- [WHAT NEEDS TO BE DONE]: Go through the listing and copy each line that has the string "column" in it.

- [RECORDS FOR THIS EXERCISE]:
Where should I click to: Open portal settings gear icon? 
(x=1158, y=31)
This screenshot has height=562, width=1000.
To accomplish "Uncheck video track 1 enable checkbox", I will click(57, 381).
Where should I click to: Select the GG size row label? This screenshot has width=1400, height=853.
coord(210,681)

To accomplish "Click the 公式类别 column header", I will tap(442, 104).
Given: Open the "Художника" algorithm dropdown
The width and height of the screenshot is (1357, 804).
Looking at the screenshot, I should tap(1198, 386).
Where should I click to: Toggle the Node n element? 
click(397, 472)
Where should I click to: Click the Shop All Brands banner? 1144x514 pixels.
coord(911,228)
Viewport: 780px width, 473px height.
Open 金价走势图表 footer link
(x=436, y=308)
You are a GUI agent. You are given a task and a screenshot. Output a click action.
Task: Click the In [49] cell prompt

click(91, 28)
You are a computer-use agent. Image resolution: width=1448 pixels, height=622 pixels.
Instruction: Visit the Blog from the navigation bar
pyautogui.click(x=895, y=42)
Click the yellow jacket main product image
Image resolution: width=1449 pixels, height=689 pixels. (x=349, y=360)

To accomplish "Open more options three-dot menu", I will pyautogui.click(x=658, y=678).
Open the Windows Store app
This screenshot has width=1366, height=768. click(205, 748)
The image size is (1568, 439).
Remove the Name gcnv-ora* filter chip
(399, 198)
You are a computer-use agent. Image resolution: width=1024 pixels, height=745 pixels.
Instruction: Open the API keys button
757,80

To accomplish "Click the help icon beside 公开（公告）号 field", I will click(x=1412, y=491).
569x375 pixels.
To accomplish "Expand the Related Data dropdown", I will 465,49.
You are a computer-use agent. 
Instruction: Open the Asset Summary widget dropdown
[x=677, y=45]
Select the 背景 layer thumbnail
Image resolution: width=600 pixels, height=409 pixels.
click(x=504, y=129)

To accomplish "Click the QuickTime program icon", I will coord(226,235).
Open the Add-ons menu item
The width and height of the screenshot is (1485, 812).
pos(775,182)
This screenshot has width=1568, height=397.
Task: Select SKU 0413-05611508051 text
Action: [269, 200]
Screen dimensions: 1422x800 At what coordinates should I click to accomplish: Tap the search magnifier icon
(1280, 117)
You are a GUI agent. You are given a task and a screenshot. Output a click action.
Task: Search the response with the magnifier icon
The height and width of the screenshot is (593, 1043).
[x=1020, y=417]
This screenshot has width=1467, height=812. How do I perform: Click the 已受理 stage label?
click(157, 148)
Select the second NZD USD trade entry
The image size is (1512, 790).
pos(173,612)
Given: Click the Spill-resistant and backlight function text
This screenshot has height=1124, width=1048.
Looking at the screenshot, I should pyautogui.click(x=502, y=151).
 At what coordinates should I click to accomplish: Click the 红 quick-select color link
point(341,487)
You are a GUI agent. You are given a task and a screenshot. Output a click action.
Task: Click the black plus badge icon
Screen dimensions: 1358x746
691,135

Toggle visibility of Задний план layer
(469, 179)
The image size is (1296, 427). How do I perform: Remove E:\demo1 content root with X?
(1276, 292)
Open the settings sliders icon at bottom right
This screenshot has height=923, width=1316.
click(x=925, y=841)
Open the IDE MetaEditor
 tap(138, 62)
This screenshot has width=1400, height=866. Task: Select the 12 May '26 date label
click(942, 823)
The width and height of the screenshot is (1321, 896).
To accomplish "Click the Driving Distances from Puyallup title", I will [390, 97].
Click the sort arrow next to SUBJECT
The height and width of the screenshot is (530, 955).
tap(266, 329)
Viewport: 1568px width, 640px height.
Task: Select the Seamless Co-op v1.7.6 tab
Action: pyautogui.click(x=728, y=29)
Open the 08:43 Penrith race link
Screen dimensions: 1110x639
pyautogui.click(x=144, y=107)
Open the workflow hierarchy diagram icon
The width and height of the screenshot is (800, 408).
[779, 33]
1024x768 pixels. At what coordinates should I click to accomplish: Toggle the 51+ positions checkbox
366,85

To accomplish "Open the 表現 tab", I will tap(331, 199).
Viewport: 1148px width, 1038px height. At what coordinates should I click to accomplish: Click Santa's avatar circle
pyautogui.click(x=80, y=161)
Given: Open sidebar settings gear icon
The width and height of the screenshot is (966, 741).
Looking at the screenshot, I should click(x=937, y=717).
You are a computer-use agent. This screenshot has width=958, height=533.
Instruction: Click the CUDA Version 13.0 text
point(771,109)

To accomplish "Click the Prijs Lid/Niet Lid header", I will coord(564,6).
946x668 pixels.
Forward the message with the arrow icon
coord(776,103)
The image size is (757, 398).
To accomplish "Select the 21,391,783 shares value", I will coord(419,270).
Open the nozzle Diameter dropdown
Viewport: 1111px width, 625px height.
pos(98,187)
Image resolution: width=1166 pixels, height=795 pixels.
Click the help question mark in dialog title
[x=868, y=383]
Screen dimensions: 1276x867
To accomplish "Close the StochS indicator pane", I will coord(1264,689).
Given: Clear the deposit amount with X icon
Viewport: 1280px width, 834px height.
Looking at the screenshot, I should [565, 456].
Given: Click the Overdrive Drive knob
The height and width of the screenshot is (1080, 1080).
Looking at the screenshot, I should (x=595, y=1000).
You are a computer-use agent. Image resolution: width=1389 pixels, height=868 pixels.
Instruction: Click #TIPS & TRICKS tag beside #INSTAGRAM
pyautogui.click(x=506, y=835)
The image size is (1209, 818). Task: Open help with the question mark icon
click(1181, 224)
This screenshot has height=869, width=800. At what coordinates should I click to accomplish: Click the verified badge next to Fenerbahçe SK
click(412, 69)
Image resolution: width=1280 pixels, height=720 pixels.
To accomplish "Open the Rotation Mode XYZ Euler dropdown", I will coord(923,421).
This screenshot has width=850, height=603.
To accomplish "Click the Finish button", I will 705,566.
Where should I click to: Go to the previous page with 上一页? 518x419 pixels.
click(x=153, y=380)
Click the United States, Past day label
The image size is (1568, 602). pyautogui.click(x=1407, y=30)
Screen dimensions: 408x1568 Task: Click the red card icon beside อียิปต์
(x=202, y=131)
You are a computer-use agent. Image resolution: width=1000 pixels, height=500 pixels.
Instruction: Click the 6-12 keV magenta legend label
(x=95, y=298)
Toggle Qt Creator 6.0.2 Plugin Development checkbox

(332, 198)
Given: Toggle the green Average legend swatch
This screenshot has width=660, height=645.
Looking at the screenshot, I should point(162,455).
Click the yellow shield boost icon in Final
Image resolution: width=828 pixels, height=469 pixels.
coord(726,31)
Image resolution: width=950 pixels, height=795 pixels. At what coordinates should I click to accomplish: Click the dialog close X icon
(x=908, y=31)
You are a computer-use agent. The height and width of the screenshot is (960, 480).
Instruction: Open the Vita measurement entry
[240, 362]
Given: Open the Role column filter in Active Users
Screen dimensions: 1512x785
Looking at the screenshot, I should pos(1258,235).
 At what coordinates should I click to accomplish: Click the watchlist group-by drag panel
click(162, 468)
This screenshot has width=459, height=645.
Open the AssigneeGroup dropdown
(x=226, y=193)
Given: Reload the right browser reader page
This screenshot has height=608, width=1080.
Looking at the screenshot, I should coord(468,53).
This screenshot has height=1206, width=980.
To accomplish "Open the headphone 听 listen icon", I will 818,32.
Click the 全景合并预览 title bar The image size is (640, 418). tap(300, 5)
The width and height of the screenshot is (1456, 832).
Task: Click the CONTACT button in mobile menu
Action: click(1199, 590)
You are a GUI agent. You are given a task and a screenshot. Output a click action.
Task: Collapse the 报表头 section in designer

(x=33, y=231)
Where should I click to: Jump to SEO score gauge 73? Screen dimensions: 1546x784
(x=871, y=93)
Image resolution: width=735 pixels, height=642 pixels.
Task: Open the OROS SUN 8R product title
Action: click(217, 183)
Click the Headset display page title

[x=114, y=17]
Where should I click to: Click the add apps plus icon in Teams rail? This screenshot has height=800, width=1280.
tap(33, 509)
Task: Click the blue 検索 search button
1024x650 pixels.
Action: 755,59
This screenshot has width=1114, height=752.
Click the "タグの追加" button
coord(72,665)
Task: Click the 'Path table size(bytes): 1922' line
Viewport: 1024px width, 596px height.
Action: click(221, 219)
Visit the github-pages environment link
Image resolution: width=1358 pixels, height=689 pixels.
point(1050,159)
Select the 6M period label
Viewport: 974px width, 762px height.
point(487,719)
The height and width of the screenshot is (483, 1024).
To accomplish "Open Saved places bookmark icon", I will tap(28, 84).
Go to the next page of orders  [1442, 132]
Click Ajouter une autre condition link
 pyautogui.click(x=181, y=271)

- [REPLY TO THE TASK]:
To accomplish "Click the 公式类别 column header", I will tap(442, 104).
Given: Open the Role column filter in Active Users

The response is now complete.